A tale of two revolutions

November 30, 2014

Revolutions never work from the point of view of humanist values and human rights. Now that young Pakistanis are talking of revolution, it is imperative to remind them that they should talk of strengthening institutions and not a leader however promising

A tale of two revolutions

Though associated with the left since the middle of the nineteenth century in Europe, revolution is now also a slogan of the religious right. While the wall-chalkings in South Asia proclaimed ‘Asia surkh hai’ (Asia is Red) in the 1960s, the more catchy slogan now is ‘Islamic Revolution’ at least in Pakistan.

Indeed, the status-quo oriented, well to do youth of the Pakistani educated elite also calls itself revolutionary nowadays without, however, confronting the thorny question of their own status if a revolution actually came about.

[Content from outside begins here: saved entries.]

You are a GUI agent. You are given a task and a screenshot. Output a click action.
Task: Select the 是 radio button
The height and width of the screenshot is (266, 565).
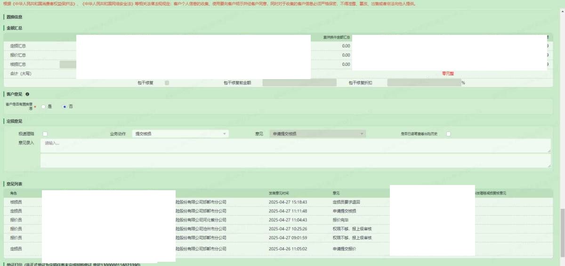coord(43,106)
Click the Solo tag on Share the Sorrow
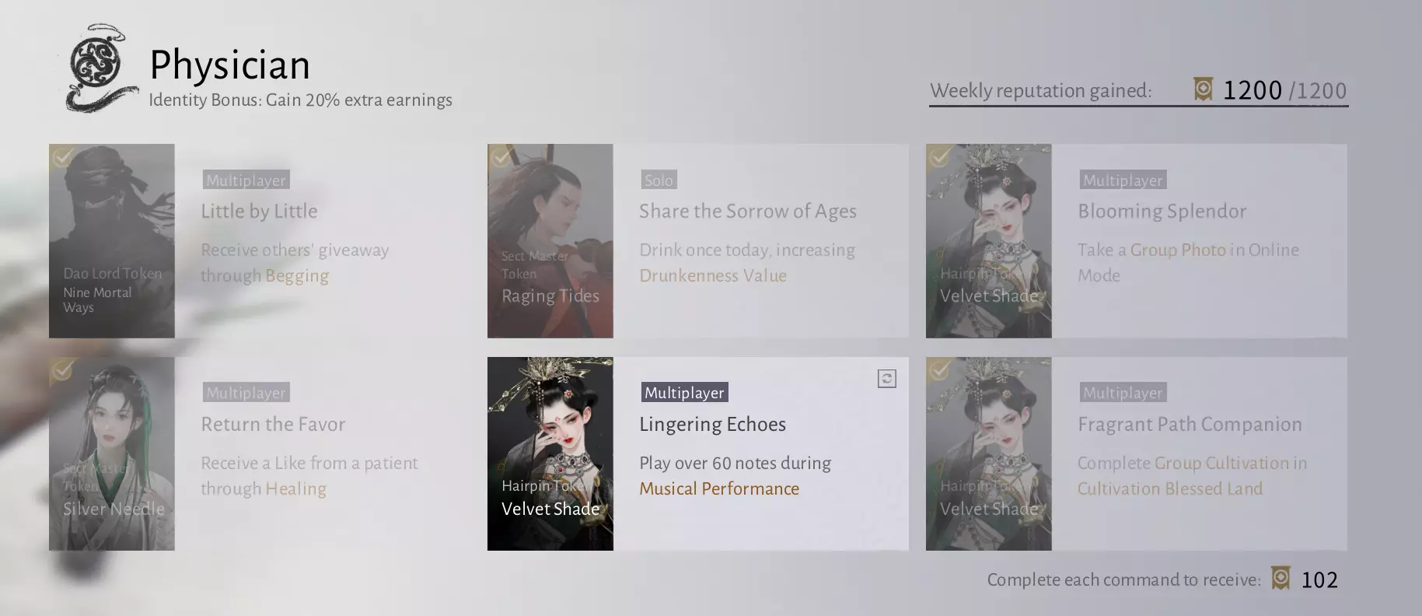1422x616 pixels. pos(659,180)
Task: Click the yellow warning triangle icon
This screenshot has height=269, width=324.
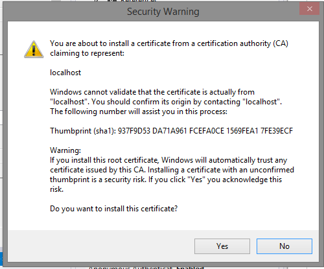Action: coord(34,49)
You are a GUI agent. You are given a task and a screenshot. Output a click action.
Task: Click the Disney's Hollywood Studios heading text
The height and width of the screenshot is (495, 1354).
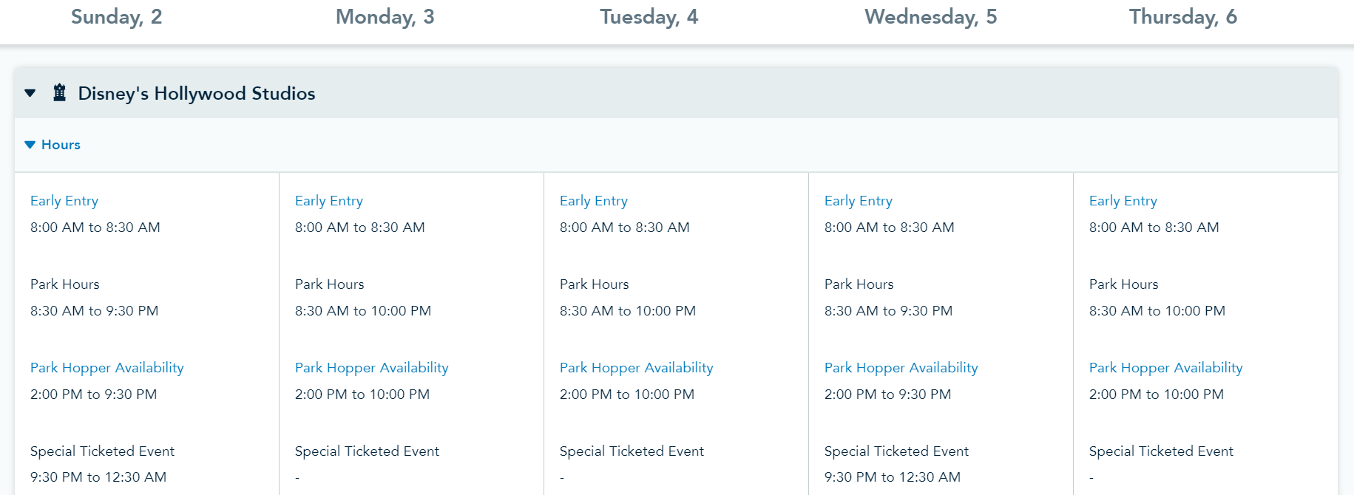[x=197, y=94]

It is easy to understand where the appeal of revolution comes from -- from the so much corruption, cruelty, mismanagement and sheer misery in the world.

The trouble is that in practice revolutions bring misery to even more people than the corrupt old system. They are generally cruel in the extreme. Revolutionary leaders do not consider themselves subservient to the rule of law and feel so persecuted by enemies, real and imagined, that they let loose a reign of terror killing millions of people for dubious gains.

They also bring about real progress in certain domains but the cost at which it is achieved is so terrible, so mind-bogglingly bloody, that it’s a wonder anyone should praise or desire a revolution. I can give many examples from the reign of terror following the French Revolution (1789-1799), the Cultural Revolution of China (1966-76), the dictatorship in North Korea etc. The list is long but I will confine myself to two examples: Stalin’s rule following the Russian Revolution and the Iranian Revolution.

I will focus on two books about both: first, Simon Sebag Montefiore’s Stalin: the Court of the Red Tsar (2003) and the other Azar Nafisi’s Reading Lolita in Tehran (2003).

The first is a voluminous book in 720 pages even without the huge bibliography which runs into many more pages. It is a book of history written by a painstaking researcher who has delved deep into the Russian archives and other relevant historical sources. It is written in a lucid, dramatic style which makes for riveting reading but 672 pages in small print would tax anybody’s patience. I, for one, enjoyed it as if it were a novel -- a novel of the macabre! The central character of this Russian tragedy is Joseph Vissarionovich Stalin (1878-1953).

 Human beings are so impressed by power, even by destruction, that they hero-worship monsters. History is full of it.

The second autocrat of the Soviet Union, like his predecessor Vladimir Lenin (1870-1924), had no time for something as ‘bourgeois’ as the rule of law or democratic institutions. Lenin had established the Cheka, an organisation meant to ensure censorship and punish supposed enemies without a proper trial, which sent at least 70,000 people to labour camps by 1921. Stalin went further establishing about 500 Gulags and sending millions to labour and death. Lenin had created famines and dislocation by his policies but Stalin created a genocide. His policy of forcing farmers (Kulaks) to work in collective farms or work as labourers in factories created appalling starvation for them.

The book gives conversations and letters as evidence that Stalin did not want even to hear of the miseries and starvation of the kulaks and so they died like flies. Incidentally, the same thing happened in Mao’s ‘Great Leap Forward’ in China in the late 1950s.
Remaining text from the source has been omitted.